*** Given records ***

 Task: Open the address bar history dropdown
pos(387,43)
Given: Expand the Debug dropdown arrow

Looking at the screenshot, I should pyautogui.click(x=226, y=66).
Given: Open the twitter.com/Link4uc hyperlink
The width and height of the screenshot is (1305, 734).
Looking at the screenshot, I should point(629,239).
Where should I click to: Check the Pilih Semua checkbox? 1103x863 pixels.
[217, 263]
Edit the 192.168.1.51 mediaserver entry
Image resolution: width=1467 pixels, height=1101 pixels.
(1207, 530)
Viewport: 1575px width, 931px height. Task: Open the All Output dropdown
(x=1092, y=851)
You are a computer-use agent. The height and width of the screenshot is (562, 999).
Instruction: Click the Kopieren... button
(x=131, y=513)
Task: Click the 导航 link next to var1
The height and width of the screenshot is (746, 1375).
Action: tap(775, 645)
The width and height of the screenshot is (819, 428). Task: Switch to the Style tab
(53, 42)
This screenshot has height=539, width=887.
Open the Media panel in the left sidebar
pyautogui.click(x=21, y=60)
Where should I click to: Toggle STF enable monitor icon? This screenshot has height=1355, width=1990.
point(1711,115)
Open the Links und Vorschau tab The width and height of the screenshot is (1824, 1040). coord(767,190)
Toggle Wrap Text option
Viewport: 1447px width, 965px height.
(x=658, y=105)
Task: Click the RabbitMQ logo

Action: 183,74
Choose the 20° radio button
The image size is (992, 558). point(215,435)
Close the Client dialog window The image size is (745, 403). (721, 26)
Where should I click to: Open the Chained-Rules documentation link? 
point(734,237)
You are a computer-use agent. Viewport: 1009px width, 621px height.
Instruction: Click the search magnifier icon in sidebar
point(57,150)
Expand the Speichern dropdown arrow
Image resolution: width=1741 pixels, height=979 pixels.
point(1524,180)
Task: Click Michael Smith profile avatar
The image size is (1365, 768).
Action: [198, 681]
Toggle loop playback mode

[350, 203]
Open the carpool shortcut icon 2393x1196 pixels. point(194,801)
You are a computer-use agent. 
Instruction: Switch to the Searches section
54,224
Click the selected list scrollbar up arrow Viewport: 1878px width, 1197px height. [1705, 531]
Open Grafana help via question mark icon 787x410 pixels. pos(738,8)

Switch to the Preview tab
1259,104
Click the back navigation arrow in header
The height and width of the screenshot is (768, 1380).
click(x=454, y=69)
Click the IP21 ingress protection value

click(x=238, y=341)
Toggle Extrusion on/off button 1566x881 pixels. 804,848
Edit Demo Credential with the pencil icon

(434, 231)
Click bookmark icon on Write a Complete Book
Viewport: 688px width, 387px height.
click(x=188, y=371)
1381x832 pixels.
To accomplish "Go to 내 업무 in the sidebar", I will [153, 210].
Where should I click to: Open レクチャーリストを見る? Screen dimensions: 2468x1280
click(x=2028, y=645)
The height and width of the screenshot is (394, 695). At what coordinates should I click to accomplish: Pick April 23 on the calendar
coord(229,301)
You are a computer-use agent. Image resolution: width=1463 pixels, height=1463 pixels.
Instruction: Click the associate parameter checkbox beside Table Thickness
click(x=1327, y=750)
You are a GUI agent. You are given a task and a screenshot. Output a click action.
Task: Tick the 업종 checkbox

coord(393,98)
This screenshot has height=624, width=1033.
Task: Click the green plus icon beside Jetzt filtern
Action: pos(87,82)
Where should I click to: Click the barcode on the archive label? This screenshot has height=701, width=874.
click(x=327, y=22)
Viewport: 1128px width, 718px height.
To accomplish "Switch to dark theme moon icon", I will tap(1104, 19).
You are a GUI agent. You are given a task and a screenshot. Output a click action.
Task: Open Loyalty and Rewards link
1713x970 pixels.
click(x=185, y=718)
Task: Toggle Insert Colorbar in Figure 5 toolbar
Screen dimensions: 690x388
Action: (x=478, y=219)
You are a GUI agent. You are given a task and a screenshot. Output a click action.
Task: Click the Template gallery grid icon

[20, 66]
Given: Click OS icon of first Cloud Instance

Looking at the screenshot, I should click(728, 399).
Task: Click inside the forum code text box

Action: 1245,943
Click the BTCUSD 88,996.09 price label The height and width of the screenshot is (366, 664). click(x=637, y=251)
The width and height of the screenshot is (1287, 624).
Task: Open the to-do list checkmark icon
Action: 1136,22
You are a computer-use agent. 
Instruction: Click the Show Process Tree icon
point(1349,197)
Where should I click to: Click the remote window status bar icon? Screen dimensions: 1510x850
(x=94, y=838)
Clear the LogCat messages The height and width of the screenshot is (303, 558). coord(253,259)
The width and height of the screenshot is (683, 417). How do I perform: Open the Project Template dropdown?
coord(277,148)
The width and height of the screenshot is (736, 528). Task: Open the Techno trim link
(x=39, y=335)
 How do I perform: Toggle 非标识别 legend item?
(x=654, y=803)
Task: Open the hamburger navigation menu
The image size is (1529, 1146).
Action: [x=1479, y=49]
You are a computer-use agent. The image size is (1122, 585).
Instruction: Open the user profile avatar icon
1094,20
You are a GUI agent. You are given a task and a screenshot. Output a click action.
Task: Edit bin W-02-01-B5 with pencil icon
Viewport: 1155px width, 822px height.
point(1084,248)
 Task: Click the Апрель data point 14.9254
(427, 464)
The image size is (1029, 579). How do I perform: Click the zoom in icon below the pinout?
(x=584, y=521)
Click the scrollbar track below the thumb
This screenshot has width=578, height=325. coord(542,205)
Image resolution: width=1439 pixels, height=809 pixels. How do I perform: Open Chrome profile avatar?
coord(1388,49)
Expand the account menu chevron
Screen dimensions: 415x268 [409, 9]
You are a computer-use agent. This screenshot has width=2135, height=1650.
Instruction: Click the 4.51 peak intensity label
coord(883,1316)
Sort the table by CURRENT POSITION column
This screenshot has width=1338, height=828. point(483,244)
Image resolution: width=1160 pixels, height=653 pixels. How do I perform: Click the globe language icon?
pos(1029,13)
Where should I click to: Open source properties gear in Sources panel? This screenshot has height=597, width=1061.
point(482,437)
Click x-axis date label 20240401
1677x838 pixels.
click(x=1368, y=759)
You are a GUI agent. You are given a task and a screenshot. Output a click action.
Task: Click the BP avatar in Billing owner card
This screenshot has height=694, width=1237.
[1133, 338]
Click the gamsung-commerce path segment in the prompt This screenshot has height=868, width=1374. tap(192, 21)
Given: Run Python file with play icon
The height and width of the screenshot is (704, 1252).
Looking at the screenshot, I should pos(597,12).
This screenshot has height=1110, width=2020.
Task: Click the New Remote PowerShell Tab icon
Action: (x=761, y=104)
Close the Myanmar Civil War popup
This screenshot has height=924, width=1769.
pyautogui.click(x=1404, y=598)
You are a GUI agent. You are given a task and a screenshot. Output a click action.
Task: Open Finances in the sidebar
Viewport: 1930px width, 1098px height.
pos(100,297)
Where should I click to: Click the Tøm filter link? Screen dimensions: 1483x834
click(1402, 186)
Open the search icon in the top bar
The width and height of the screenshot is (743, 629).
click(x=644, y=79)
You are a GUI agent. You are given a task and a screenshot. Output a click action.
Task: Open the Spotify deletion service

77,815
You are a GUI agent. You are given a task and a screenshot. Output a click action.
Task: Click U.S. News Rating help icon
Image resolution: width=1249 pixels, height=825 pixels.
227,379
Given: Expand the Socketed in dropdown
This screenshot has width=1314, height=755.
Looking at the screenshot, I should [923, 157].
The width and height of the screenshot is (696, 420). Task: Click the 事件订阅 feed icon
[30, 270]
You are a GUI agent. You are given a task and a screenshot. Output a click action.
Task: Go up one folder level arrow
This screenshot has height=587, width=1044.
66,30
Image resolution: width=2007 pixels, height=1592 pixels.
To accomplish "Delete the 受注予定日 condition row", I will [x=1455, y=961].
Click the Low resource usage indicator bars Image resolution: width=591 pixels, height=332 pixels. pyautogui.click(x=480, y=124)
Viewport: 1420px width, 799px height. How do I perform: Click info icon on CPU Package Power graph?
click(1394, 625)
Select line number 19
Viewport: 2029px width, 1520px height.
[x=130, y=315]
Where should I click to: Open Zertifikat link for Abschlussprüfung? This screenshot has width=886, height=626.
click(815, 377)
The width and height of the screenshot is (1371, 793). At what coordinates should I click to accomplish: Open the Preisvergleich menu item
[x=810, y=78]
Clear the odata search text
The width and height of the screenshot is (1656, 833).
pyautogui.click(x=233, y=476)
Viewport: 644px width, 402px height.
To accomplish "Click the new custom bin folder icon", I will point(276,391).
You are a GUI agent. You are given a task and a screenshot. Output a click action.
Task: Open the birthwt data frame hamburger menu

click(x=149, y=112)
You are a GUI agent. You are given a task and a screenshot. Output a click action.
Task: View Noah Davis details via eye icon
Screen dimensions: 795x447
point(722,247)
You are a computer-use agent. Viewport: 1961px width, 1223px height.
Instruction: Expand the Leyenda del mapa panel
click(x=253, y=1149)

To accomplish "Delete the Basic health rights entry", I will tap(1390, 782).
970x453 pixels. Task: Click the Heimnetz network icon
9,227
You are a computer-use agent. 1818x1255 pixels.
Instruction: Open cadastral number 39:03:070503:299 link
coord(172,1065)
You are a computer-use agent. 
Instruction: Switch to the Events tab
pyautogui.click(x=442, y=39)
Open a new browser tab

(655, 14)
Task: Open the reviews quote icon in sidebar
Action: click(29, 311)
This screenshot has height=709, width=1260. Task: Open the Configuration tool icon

*** End of Given records ***

Requirement: Repeat exactly the lines of the material above, taking the first line, the line with "Given: Open the twitter.com/Link4uc hyperlink", and every line between them.

Response to the exercise:
 Task: Open the address bar history dropdown
pos(387,43)
Given: Expand the Debug dropdown arrow

Looking at the screenshot, I should pyautogui.click(x=226, y=66).
Given: Open the twitter.com/Link4uc hyperlink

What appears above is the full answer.